“Berapa sewa satu perahu?” tanyaku pada seorang pemilik perahu motor.
“Enam ratus ribu,” jawabnya, “maksimal 15 orang”. Perahunya berwarna biru laut dengan garis merah di sekelilingnya. Tak ada nama yang tertulis di situ.
“Berapa lama?”
“Terserah. Antar jemput.”
Aku dan teman-teman seperjalananku setuju. Aku menapakkan kaki di buritan. Perahu bergoyang pelan. Di bawah perahu, air beriak dalam warna hijau muda. Puluhan ekor ikan kecil berenang-renang dalam warna coklat tua. Aku turun ke dasar perahu. Memasang pelampung berwarna jingga dan duduk seperti anak yang bersiap menanti hadiah kenaikan kelasnya yang pertama.

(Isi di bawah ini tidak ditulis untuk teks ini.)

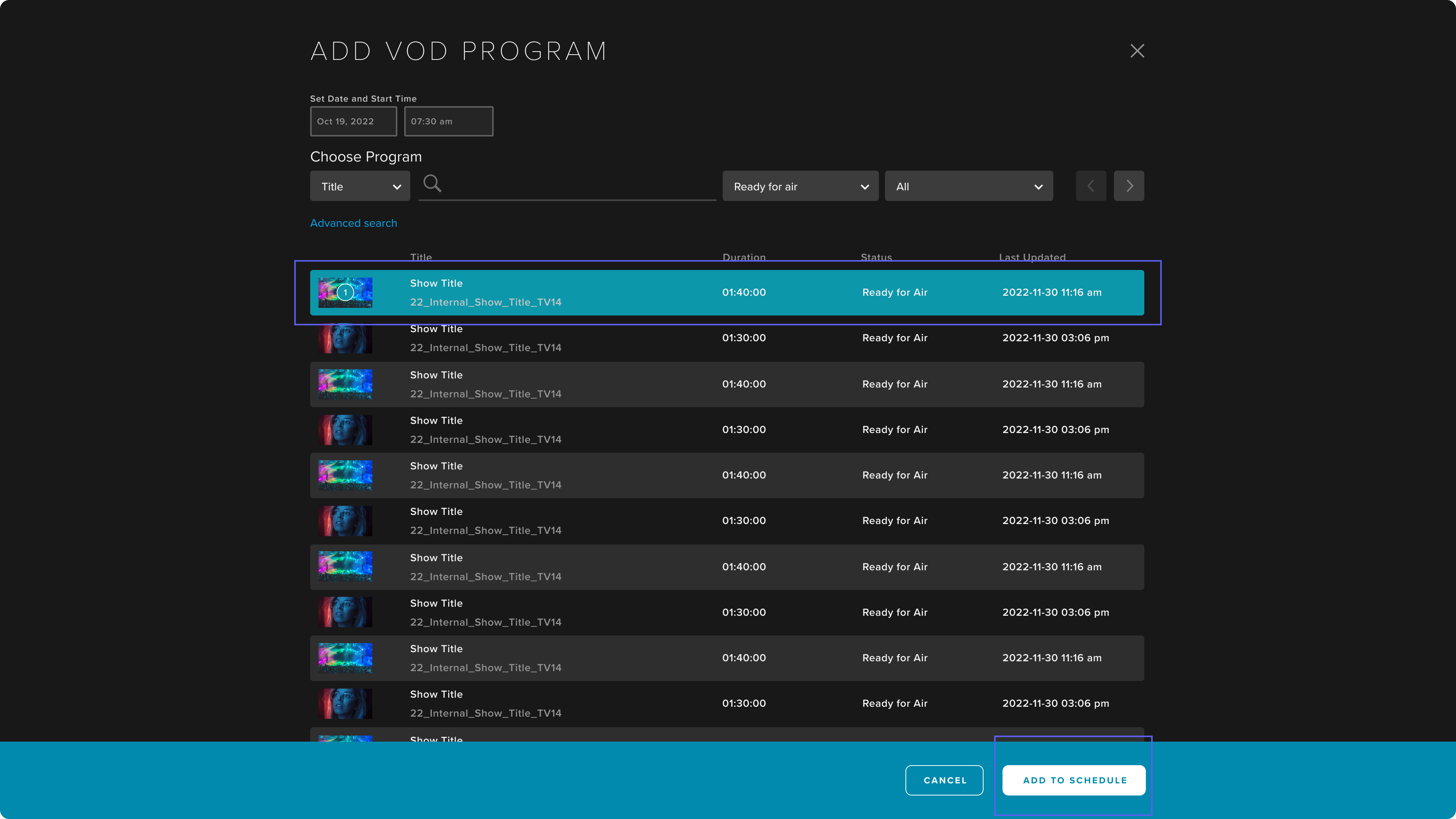1456x819 pixels.
Task: Expand the Ready for air status dropdown
Action: tap(800, 186)
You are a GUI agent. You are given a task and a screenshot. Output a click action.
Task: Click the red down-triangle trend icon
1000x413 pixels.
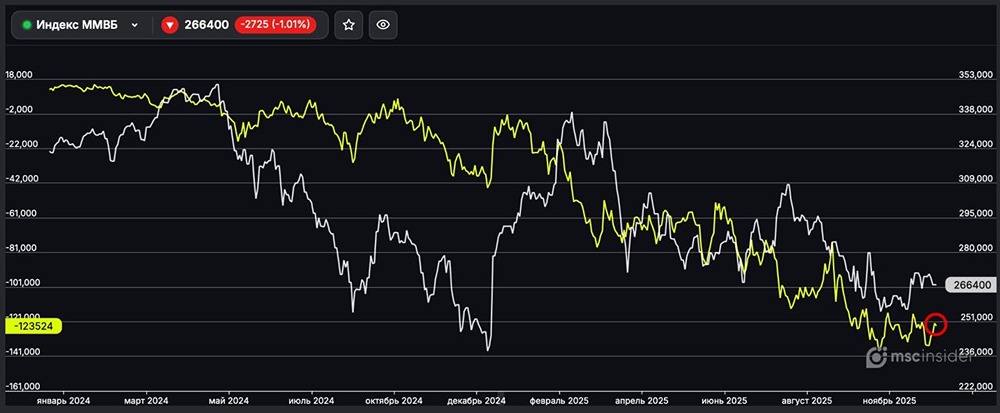pyautogui.click(x=170, y=25)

Kuhirup udara dalam-dalam. Ada yang dihantarkan angin dan gelombang yang meriak lembut. Namanya kenangan. Aku terseret jutaan emosi kebahagiaan dan kebebasan. Aku merasa kanak lagi. Saat perahu berlayar, aku merentangkan tangan ke luar perahu. Pernah pada satu masa aku menjadi bocah perempuan yang gembira menyauk air laut yang hangat dengan jemari kecilnya. Kini masa itu kembali. Air laut yang hangat membasahi kulitku. Menyusup ke dalam pori-pori. Mungkin menyatu dalam aliran darahku. Betapa, semua yang dibawakan laut selalu tidak pernah bisa diduga.